What you have to do | Return all lines of the records that contain the word "yeni".
*** Source data Section Begins ***
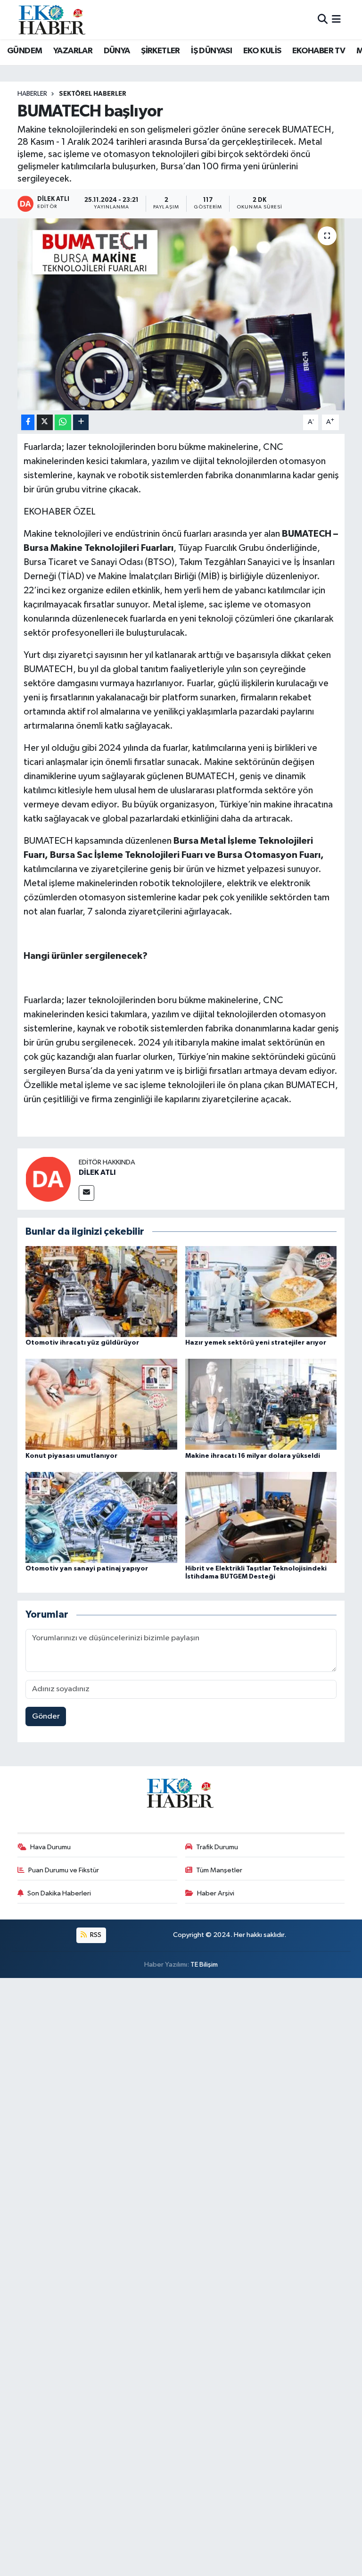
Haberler (32, 94)
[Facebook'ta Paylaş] (27, 422)
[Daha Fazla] (81, 422)
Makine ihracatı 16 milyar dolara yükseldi (252, 1456)
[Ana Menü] (336, 20)
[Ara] (323, 20)
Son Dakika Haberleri (59, 1893)
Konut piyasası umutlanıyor (71, 1456)
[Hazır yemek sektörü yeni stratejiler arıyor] (261, 1291)
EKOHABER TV (318, 51)
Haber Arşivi (215, 1893)
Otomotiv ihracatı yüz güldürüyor (82, 1342)
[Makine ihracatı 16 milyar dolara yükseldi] (261, 1404)
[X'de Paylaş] (45, 422)
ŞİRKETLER (160, 51)
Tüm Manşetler (219, 1870)
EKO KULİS (262, 51)
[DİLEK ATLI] (48, 1179)
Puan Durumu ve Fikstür (63, 1870)
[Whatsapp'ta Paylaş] (63, 422)
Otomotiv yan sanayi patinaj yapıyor (86, 1568)
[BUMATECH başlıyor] (181, 314)
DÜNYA (117, 51)
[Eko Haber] (52, 19)
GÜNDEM (24, 51)
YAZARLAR (72, 51)
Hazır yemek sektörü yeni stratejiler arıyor (255, 1342)
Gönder (46, 1716)
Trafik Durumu (217, 1847)
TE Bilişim (204, 1964)
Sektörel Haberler (92, 94)
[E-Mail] (86, 1193)
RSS (95, 1934)
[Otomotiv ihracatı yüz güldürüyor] (101, 1291)
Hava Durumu (50, 1847)
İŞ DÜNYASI (211, 51)
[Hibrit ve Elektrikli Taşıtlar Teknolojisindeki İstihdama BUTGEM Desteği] (261, 1517)
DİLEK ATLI (97, 1172)
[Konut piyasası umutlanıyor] (101, 1404)
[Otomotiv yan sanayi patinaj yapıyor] (101, 1517)
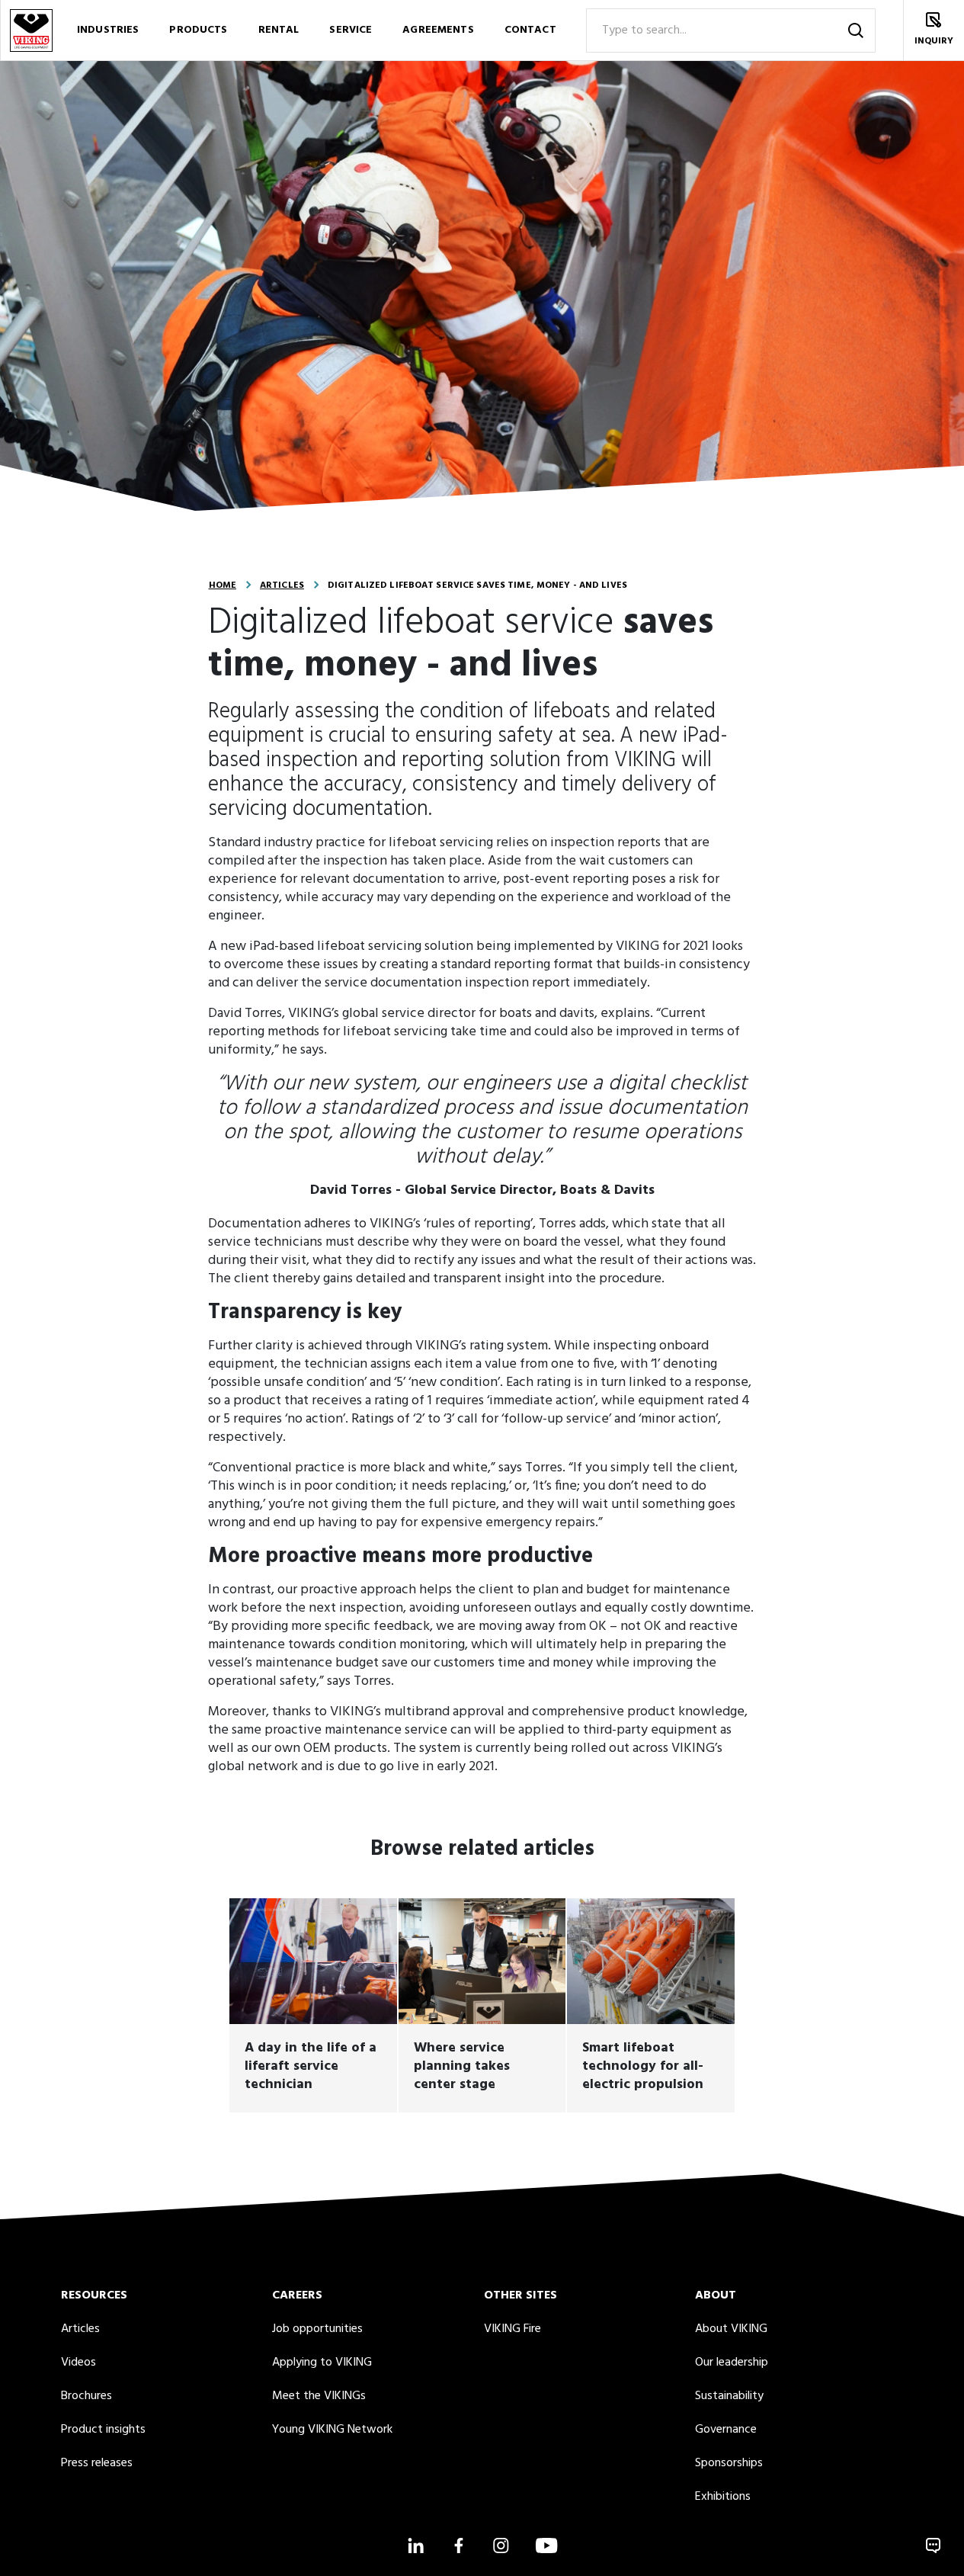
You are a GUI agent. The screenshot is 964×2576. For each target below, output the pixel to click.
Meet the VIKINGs (319, 2396)
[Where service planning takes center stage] (482, 2005)
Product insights (103, 2430)
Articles (282, 585)
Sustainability (729, 2396)
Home (222, 585)
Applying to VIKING (322, 2362)
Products (198, 30)
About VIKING (731, 2329)
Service (350, 30)
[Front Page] (30, 30)
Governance (726, 2430)
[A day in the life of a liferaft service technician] (312, 2005)
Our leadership (731, 2362)
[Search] (855, 30)
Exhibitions (723, 2497)
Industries (108, 30)
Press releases (97, 2463)
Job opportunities (317, 2329)
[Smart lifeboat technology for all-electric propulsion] (650, 2005)
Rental (278, 30)
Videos (78, 2362)
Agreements (437, 30)
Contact (530, 30)
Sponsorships (729, 2463)
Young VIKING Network (332, 2430)
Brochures (86, 2396)
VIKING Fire (512, 2329)
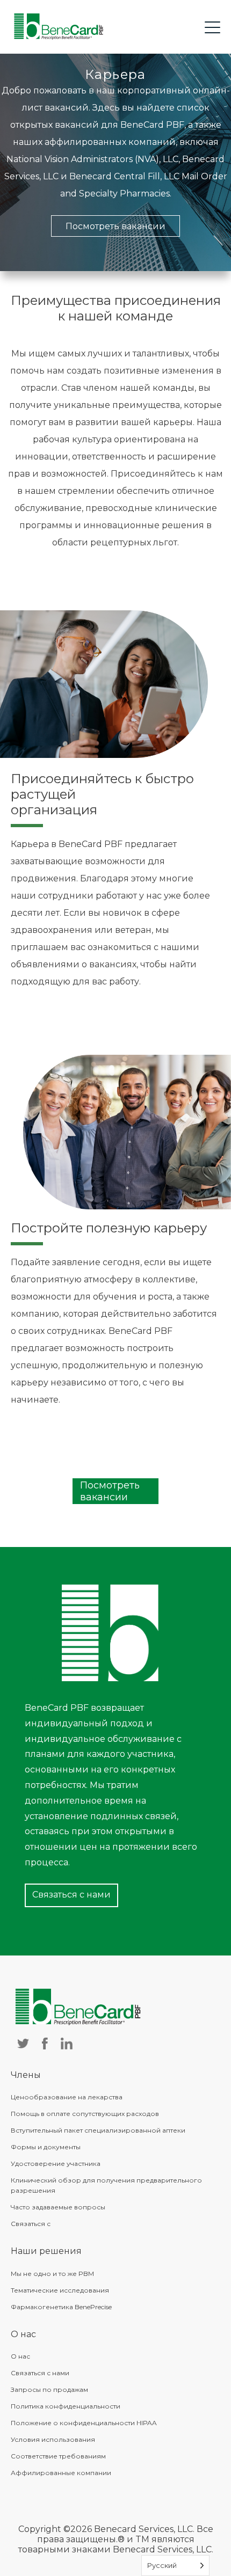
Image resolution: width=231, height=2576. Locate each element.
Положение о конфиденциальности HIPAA (84, 2423)
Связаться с (30, 2224)
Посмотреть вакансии (115, 226)
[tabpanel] (115, 162)
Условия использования (53, 2439)
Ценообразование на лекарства (66, 2097)
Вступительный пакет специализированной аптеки (98, 2130)
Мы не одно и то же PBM (52, 2273)
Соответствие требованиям (58, 2456)
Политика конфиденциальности (65, 2406)
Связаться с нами (71, 1894)
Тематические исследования (60, 2290)
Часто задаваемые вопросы (58, 2207)
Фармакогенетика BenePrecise (61, 2307)
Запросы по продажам (49, 2389)
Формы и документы (46, 2147)
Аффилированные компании (61, 2473)
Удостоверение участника (55, 2163)
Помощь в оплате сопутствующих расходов (85, 2114)
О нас (20, 2356)
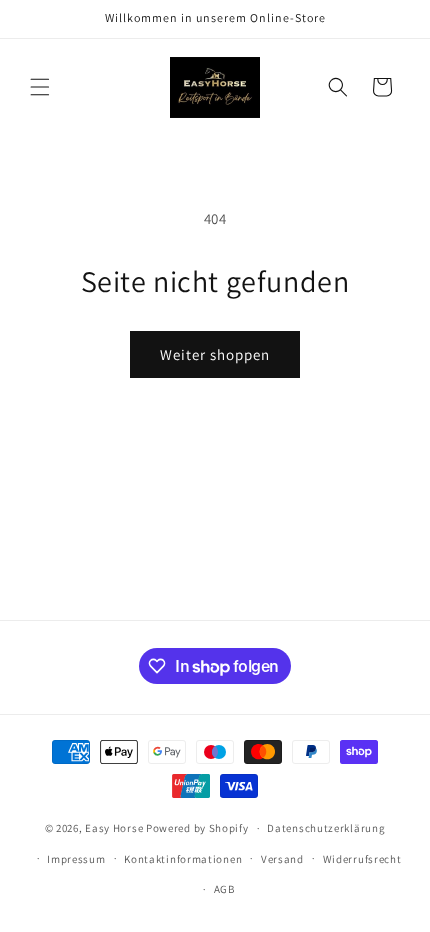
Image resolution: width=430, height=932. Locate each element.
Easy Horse (115, 828)
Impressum (76, 859)
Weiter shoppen (215, 354)
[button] (40, 87)
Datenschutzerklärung (326, 828)
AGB (224, 889)
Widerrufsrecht (362, 859)
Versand (282, 859)
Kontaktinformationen (183, 859)
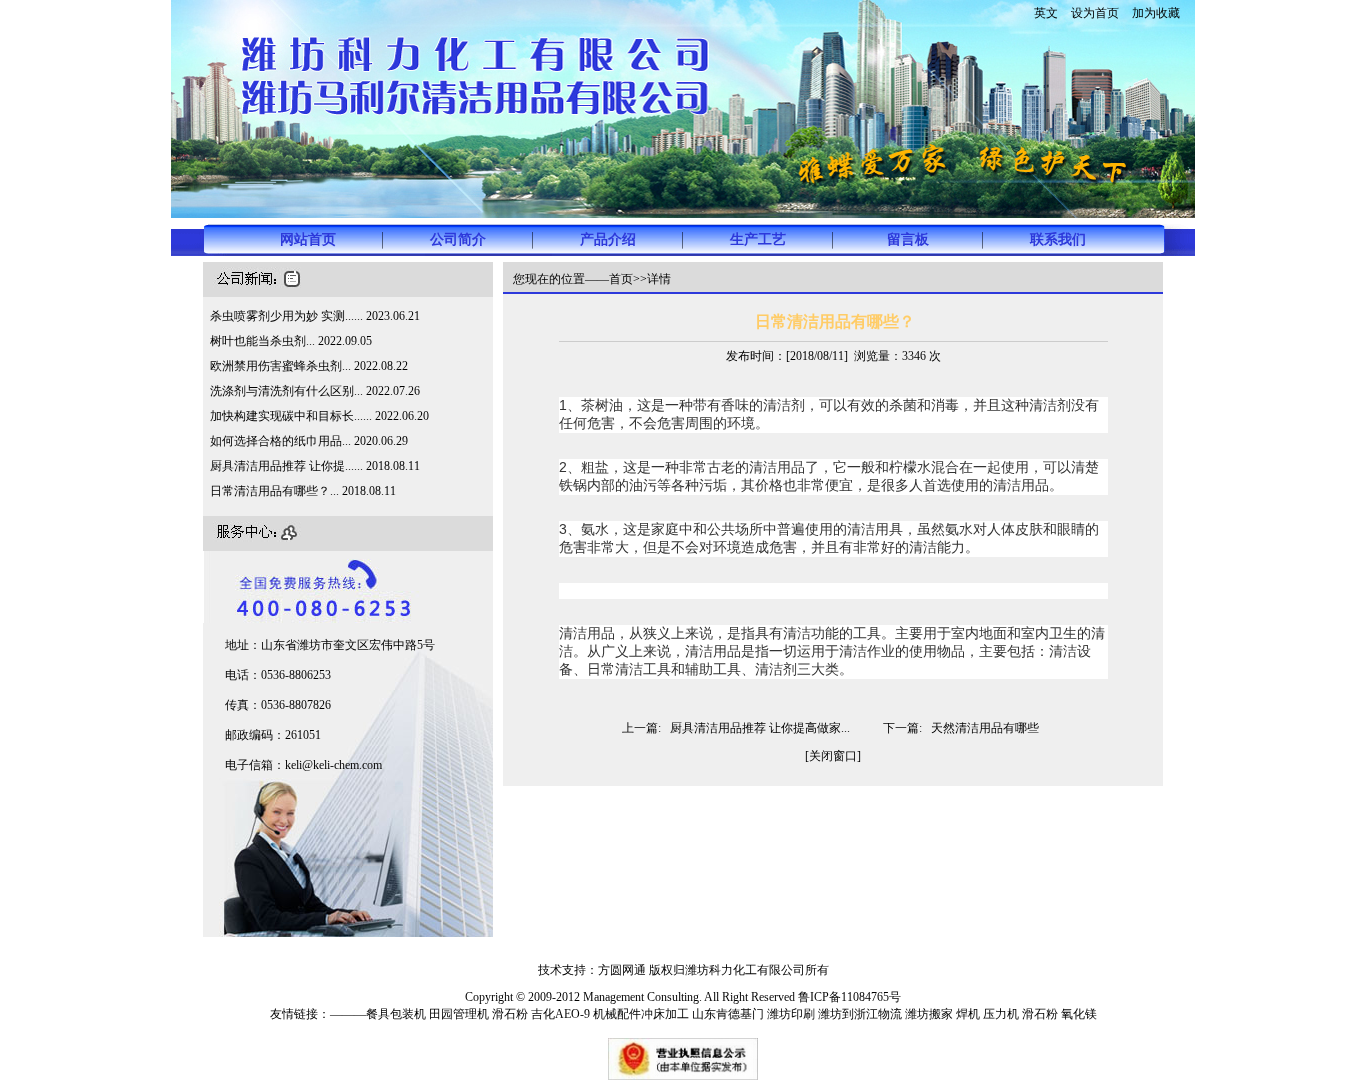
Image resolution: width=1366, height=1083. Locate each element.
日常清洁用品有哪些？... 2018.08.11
*** Source data Section Ends ***
Exercise solution |
[Hazır yemek sektörü yeni stratejiler arıyor] (261, 1291)
Hazır yemek sektörü yeni stratejiler arıyor (255, 1342)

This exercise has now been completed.